Reliable electricity supply is a key to development. How has the situation improved in your project?
National grid electricity supply is subject to intermittent/rationed supply at certain seasons of the year, especially in summer due to reduced water levels in dams as our supply is mostly hydroelectric. With solar supply we have assured supply with very minimal operation and maintenance requirement especially that these systems have minimal moving parts. Secondly, many social institutions such as schools and clinics are in remote areas and do not have access to the national grid supply, nor are they likely to for a very long time. Stand-alone solar systems are a great way of providing reliable and affordable solar power to those off the national grid.
How do the citizens benefit from the improved energy infrastructure in your project?
Minimal operational and maintenance – These systems have little financial requirements to run and operate them hence citizens benefit through financial savings.
Safe and Improved Quality of Service – A typical case is the efficiency and safety that comes with proper solar lighting in delivery rooms and maternity annexes, proper lighting makes it very convenient for the health workers and safe for the mothers during deliveries conducted at night. Solar electricity has also helped with proper data storage and retrieval as health workers are able to use computers even in the most remote healthcare facilities.
Schools, health stations or refugee shelters generally have high financial needs. What do you think social institutions need to be able to finance high-performance solar systems?
They need more engagement with their political and local leadership to provoke political will and engagement with funding institutions to be able to finance high-performing solar systems.

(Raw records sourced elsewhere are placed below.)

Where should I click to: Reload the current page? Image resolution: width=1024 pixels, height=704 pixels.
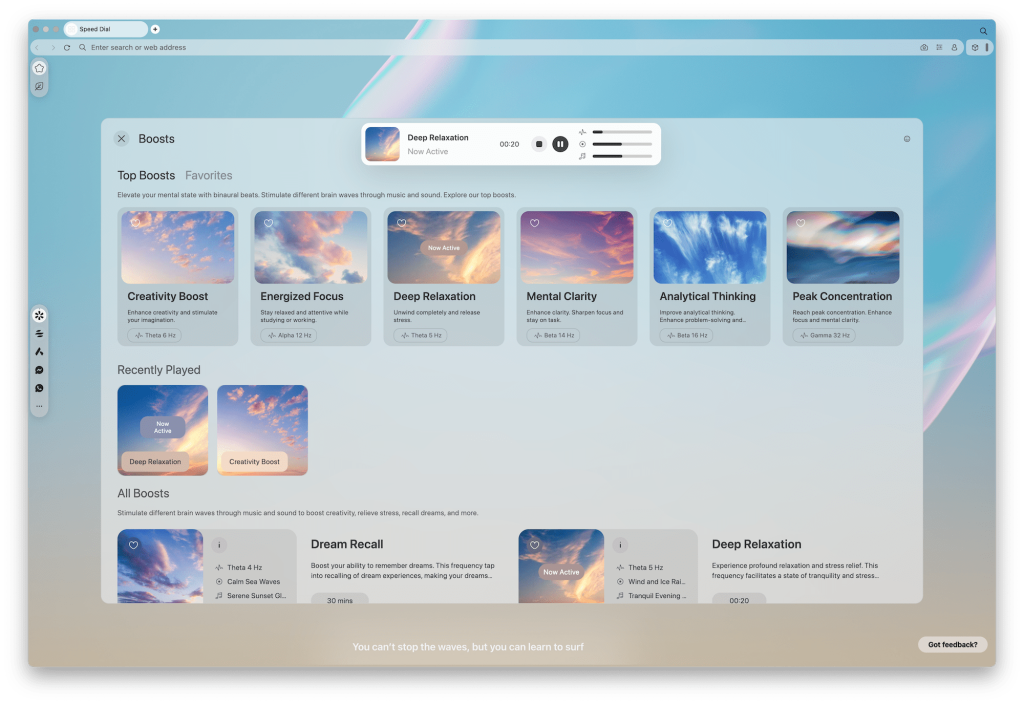(67, 47)
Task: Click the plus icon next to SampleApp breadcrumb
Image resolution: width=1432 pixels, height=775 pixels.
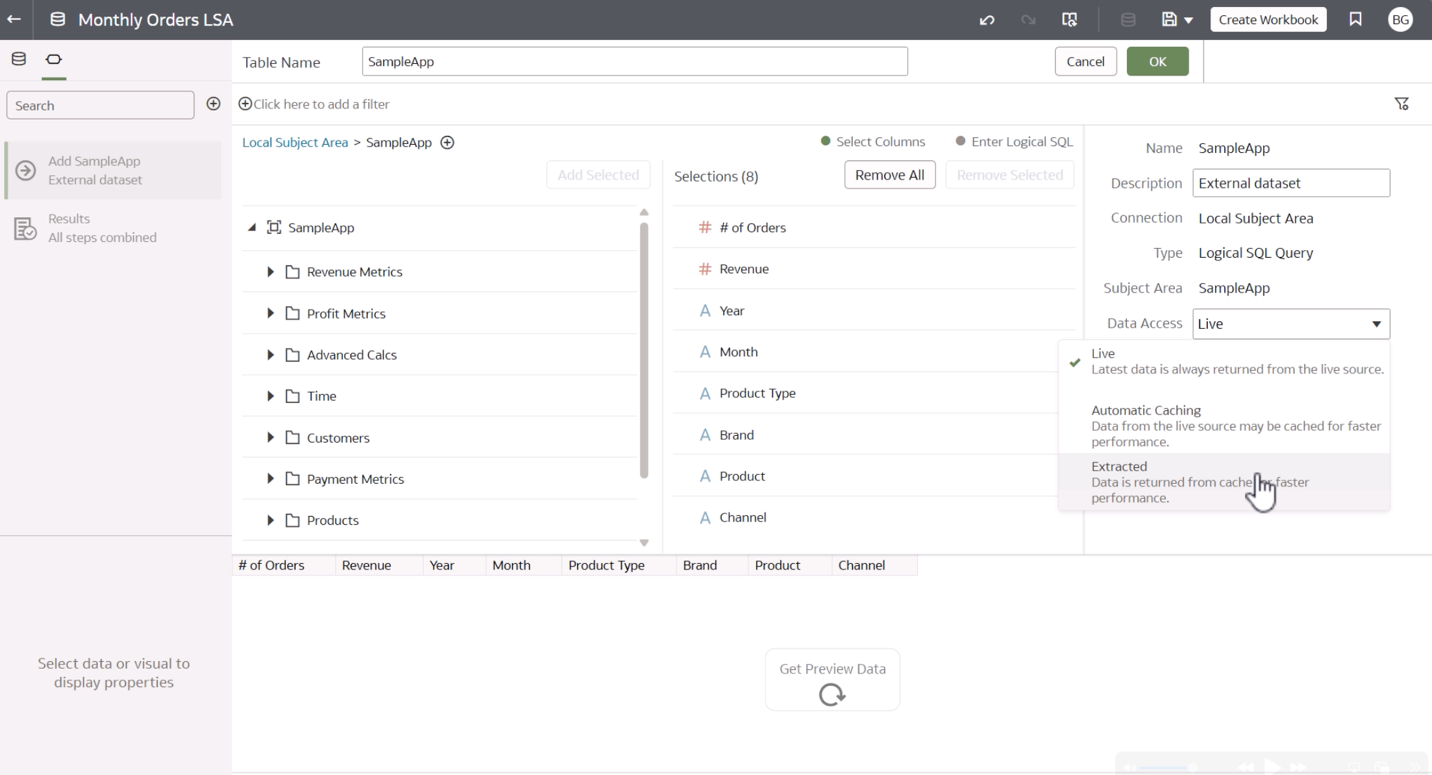Action: (x=446, y=142)
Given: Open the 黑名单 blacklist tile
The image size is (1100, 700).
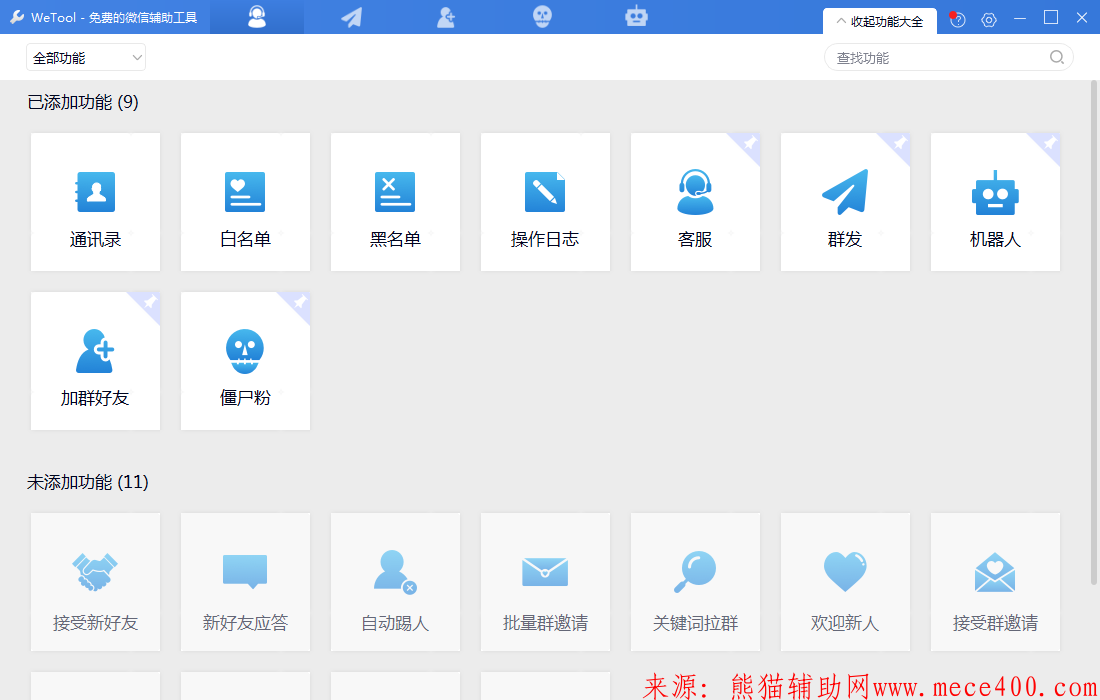Looking at the screenshot, I should click(395, 202).
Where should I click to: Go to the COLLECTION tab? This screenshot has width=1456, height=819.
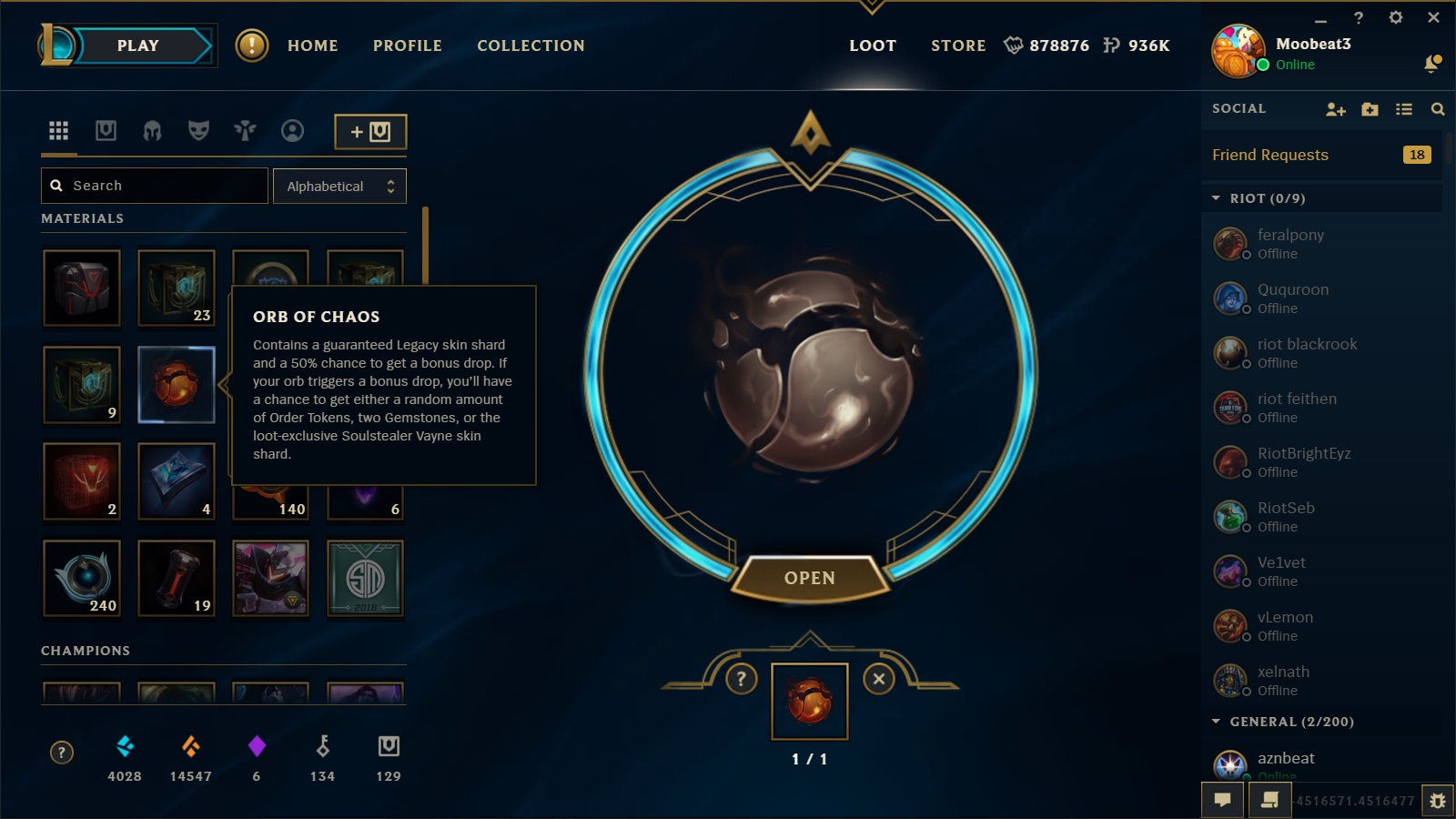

Financing is one thing. At least as important is a long service life and thus the maintenance and care of the systems. How can this be managed well?
We can manage this well by instilling a sense of ownership in the community for the ongoing care of these systems. We can identify community members and form solar committees from the inception of the project. These members can be given different roles and responsibilities, they can be trained to take up financial, administrative and technical responsibilities, such as operations and maintenance. We can also identify and implement income generating activities that are in line with the project aims and objectives.
Often, different government institutions are involved in the projects, the ministries of health and energy, implementing agencies and local communities. With many stakeholders, how can the processes be accelerated?
We can identify key stakeholders from each institution at the inception of the project. These institutions will have to be engaged more frequently throughout the project life and put on a steering committee which guides the acceleration of moving solar installations forward.
Social institutions are often a central meeting point for communities. Does it make sense to use them to bring forward the dissemination of more solar installations in rural areas?
Yes, it absolutely does! Firstly, by improving the quality of these social institutions through increased access to power, community members are more likely to utilize them to their fullest potential, leading to improved health and educational outcomes. Secondly, community members will become more familiar with solar and its potential to improve well-being and be better placed advocate for expansion of solar networks into the rural areas and the household level.